• [Work instructions]: Copy out the entries between the line containing "Image resolution: width=1100" and the line containing "will tap(983, 356).", inclusive, reproducing them exactly.

• [Material for this exercise]:
>> Begin
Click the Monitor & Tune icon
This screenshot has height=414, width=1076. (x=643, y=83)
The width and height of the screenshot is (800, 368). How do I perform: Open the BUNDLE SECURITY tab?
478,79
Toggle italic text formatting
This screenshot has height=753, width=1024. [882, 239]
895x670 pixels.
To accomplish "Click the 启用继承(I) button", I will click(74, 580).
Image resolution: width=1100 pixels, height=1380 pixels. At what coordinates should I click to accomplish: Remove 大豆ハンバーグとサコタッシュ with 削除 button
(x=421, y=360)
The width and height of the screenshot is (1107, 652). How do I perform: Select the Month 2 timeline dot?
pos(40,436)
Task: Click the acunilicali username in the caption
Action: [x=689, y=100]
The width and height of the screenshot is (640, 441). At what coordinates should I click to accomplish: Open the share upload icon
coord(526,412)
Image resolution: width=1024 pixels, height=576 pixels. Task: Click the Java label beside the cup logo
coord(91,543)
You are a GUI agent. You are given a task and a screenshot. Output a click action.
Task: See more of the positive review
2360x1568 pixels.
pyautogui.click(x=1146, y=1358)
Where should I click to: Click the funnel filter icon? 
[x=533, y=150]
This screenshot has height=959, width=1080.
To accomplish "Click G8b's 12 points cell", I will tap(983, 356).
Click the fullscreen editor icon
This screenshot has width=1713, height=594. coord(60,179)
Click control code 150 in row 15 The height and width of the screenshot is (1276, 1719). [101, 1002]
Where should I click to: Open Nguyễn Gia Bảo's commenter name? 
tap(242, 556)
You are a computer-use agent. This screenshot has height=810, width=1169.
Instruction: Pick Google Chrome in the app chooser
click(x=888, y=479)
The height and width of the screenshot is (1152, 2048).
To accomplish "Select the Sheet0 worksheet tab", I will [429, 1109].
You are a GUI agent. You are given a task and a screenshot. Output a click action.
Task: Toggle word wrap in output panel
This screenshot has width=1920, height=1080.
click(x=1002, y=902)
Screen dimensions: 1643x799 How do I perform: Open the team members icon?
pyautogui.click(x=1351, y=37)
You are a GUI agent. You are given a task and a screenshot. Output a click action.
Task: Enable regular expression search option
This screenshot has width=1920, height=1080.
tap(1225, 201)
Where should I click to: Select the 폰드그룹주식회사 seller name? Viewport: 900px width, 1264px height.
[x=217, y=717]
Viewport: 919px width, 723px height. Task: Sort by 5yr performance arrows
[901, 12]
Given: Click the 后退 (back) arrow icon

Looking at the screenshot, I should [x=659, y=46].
>> End
• [Solved exercise]:
Image resolution: width=1100 pixels, height=1380 pixels. At what coordinates should I click to accomplish: Remove 大豆ハンバーグとサコタッシュ with 削除 button
(x=421, y=360)
The width and height of the screenshot is (1107, 652). How do I perform: Select the Month 2 timeline dot?
pos(40,436)
Task: Click the acunilicali username in the caption
Action: [x=689, y=100]
The width and height of the screenshot is (640, 441). At what coordinates should I click to accomplish: Open the share upload icon
coord(526,412)
Image resolution: width=1024 pixels, height=576 pixels. Task: Click the Java label beside the cup logo
coord(91,543)
You are a GUI agent. You are given a task and a screenshot. Output a click action.
Task: See more of the positive review
2360x1568 pixels.
pyautogui.click(x=1146, y=1358)
Where should I click to: Click the funnel filter icon? 
[x=533, y=150]
This screenshot has height=959, width=1080.
To accomplish "Click G8b's 12 points cell", I will tap(983, 356).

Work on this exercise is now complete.